En adoptant une politique spatiale et en reconnaissant l’espace comme milieu d’opérations en 2019, l’OTAN a commencé à rendre compte de l’importance croissante de l’espace. Cependant, l’Alliance doit aller plus loin en façonnant une conception commune des menaces liées au domaine spatial. La situation est d’autant plus critique que « presque tous les États membres utilisent l’espace, mais très peu d’entre eux sont des puissances spatiales », a expliqué Mme Rotter, avant d’ajouter que l’OTAN ne disposait pas de ses propres capacités spatiales et dépendait du bon vouloir des Alliés les mieux équipés dans ce domaine. À terme, l’OTAN devrait développer une doctrine spatiale globale qui, pour des raisons de transparence et de dissuasion, devrait être publiée sous forme de politique déclaratoire. 

D’autre part, il a été conseillé à l’Alliance et à ses membres de réfléchir et de poursuivre, avec les gouvernements qui partagent sa vision, des normes internationales définissant un comportement dans l’espace responsable afin de prévenir la militarisation de l’espace. Cela est particulièrement important car le Traité sur l'espace extra-atmosphérique de 1967 ne suffit plus pour gérer des enjeux de sécurité liés à une concurrence géopolitique croissante pour la domination de l’espace.

Matthias Wachter, directeur du service Sécurité, matières premières et espace de la Fédération allemande de l’industrie (BDI), a souligné l’importance cruciale des équipements spatiaux pour la société, étant donné la dépendance des économies nationales et internationale à ceux-ci. Ces dernières années, la commercialisation et la miniaturisation n’ont fait qu’accroître leur importance. En conséquence, « l’espace devient aussi de plus en plus encombré », affirme M. Wachter. Il a remarqué que sur les 5 000 satellites envoyés en orbite au cours des soixante dernières années, environ 3 000 étaient encore en fonctionnement. Parallèlement, a-t-il ajouté, 10 000 nouveaux satellites devraient être envoyés en orbite d’ici 2028. Le marché international de l’espace représente aujourd’hui environ 260 milliards de dollars, chiffre qui devrait être multiplié par 10 d’ici 2040. Avec la baisse des coûts, de nouveaux acteurs devraient émerger, ce qui entraînera un avantage économique mais aussi de nouveaux défis militaires et stratégiques. Un nombre croissant de pays et d’acteurs non-gouvernementaux seront capables de mettre des satellites en orbite, y compris à des fins militaires.
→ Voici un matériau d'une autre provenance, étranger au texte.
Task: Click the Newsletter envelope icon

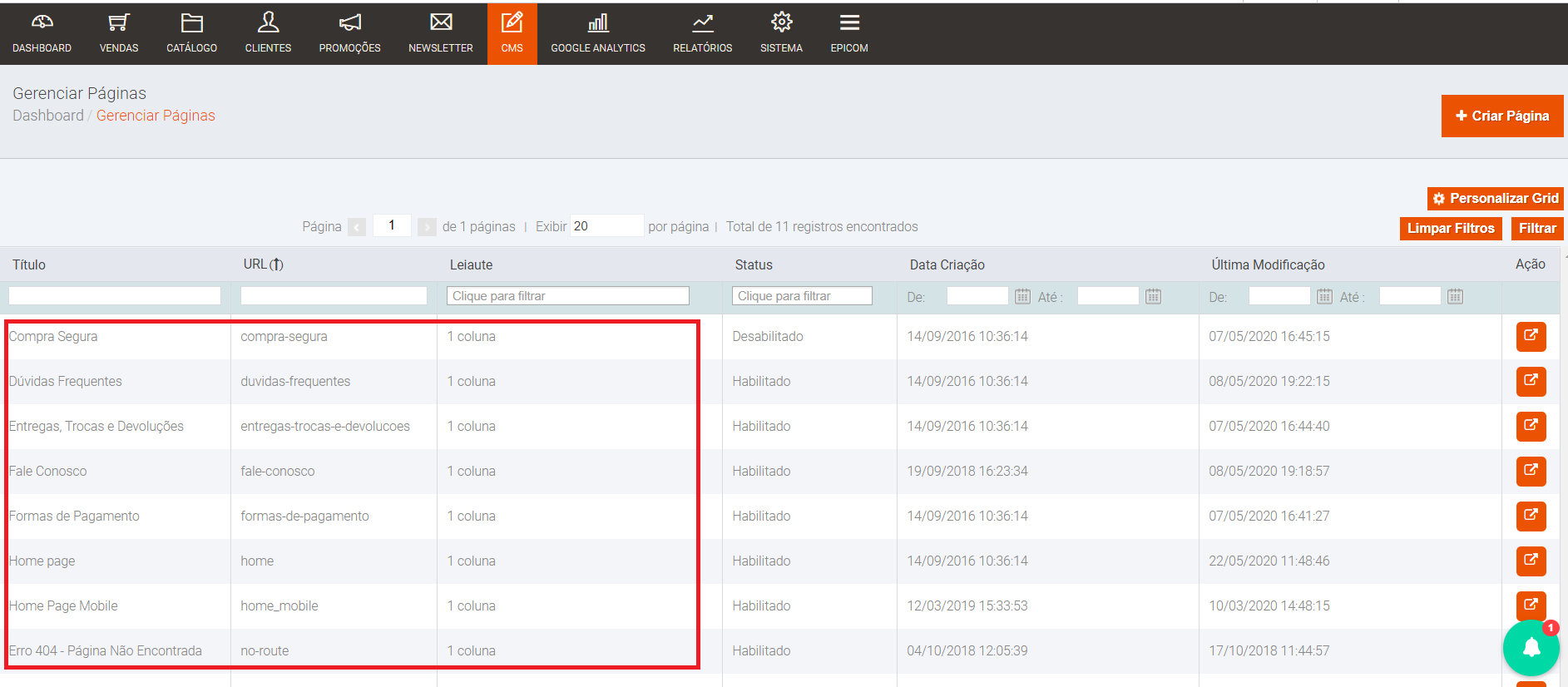Action: click(440, 22)
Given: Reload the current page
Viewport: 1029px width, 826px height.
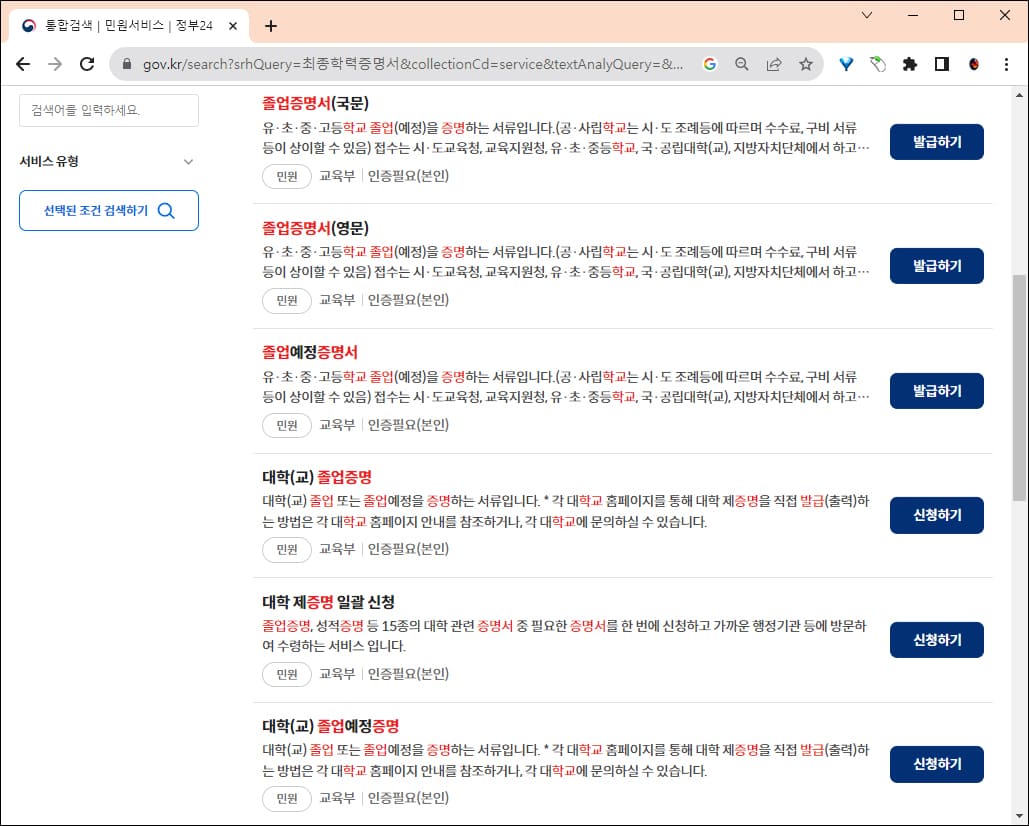Looking at the screenshot, I should [86, 62].
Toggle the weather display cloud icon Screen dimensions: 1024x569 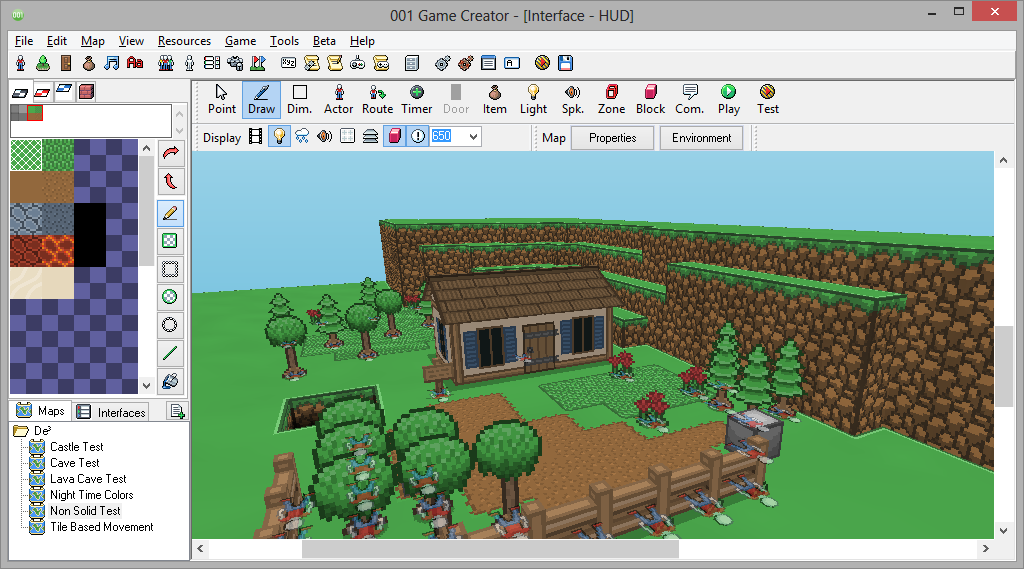click(302, 137)
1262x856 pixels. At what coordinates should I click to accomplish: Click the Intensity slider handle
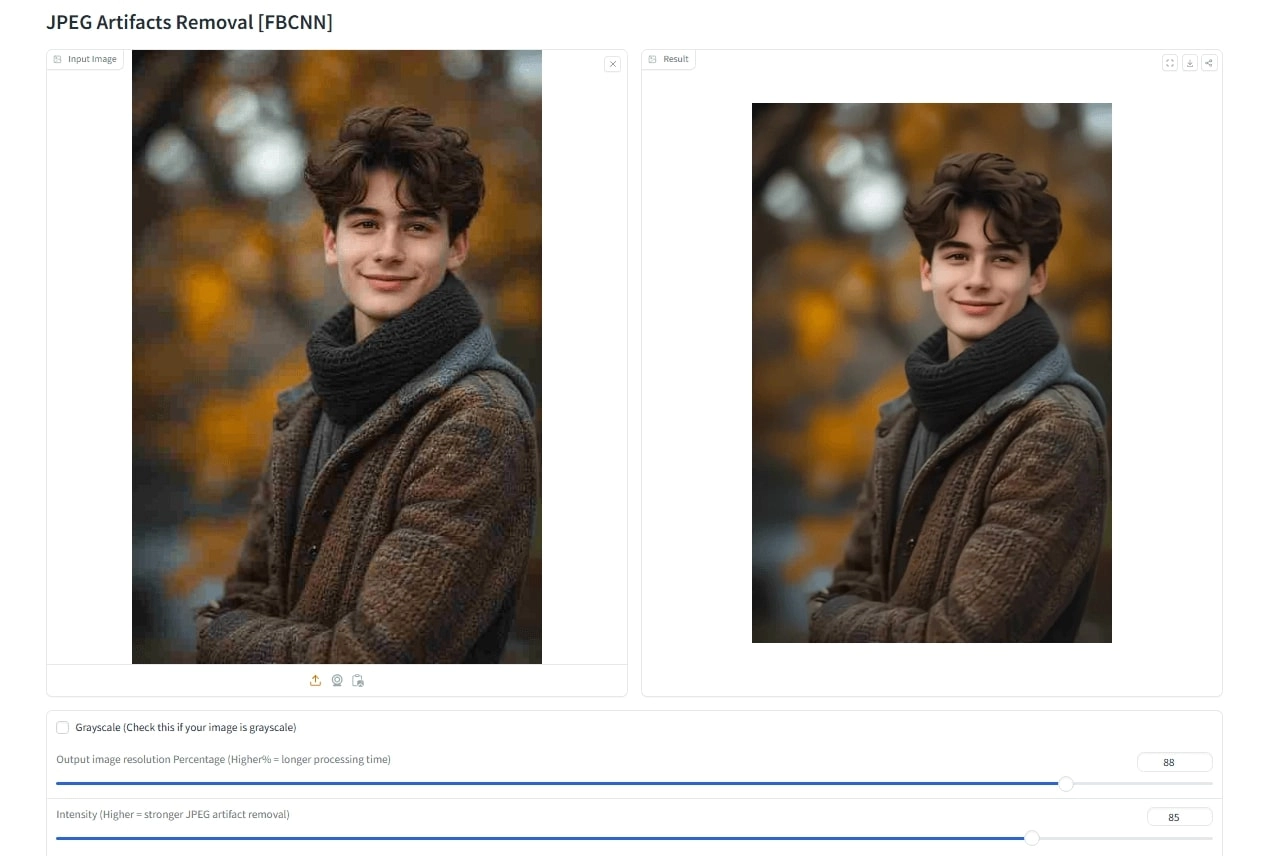tap(1031, 838)
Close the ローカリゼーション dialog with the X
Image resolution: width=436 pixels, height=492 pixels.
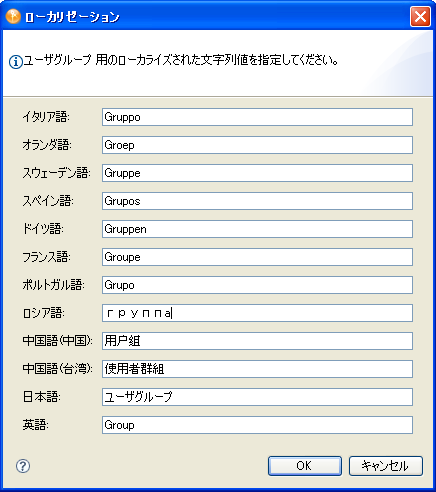coord(420,16)
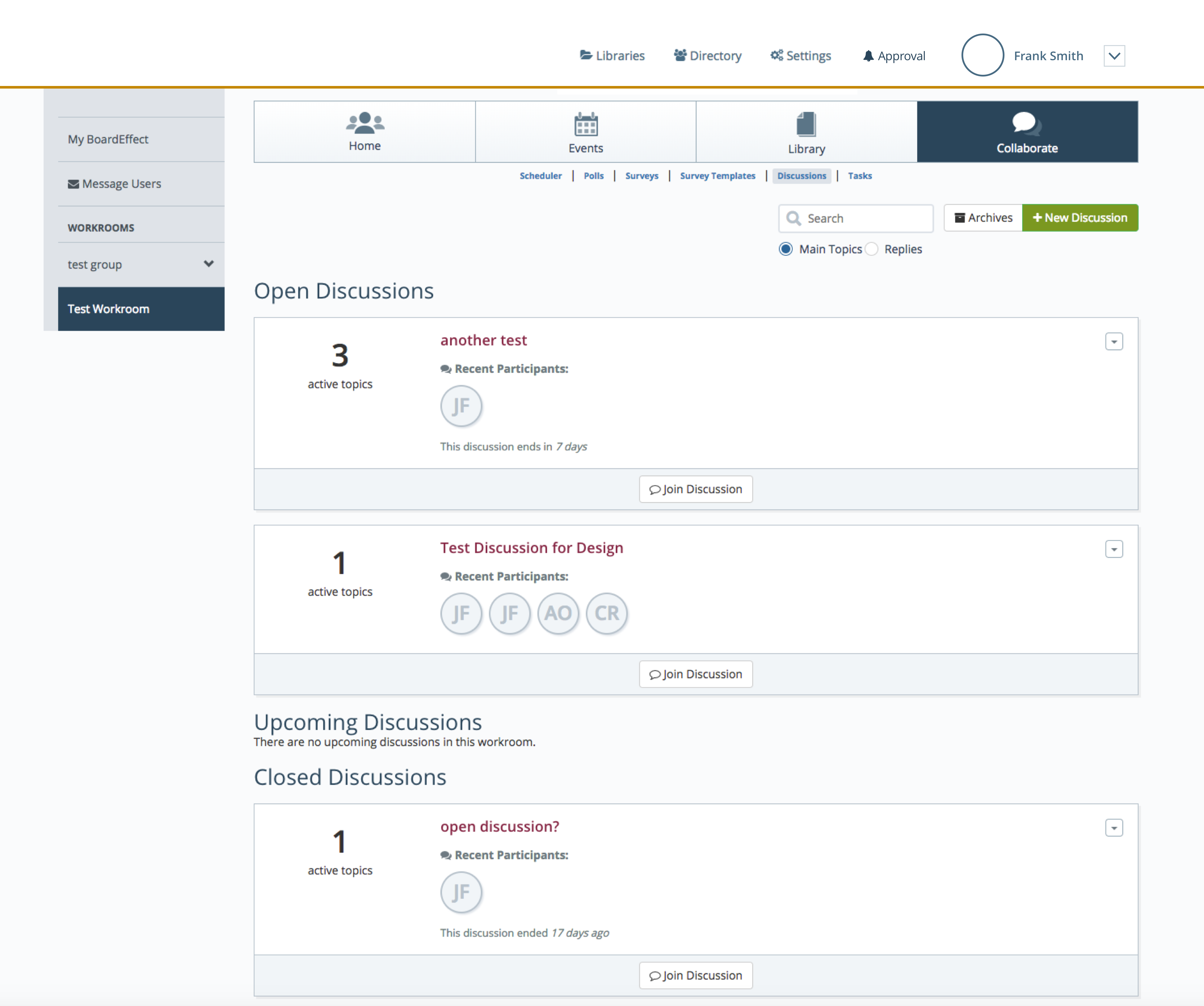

« Avec un plus grand nombre d’acteurs et de satellites dans l’espace, il existe un plus grand risque de confusion, de conflit ou de collisions accidentelles », selon Mme Rotter. M. Wachter a souligné l’urgence de trouver une solution respectée par tous. Malheureusement, « chacun cherche à défendre ses propres intérêts, il n’y a aucune limite ni aucune restriction », a-t-il déploré. Mme Rotter a ajouté que la croissance de l’activité spatiale et du nombre d’acteurs impliqués complique la situation. Le cadre juridique actuel de l’espace est obsolète, et ce, alors que plusieurs ensembles de législations nationales se réservent le droit d’exploiter des matières premières. « La coopération internationale est nécessaire, même sur les activités privées », a insisté Mme Rotter. La commission a également évoqué les dangers que représentent les débris spatiaux, une question importante à approfondir dans les plus brefs délais.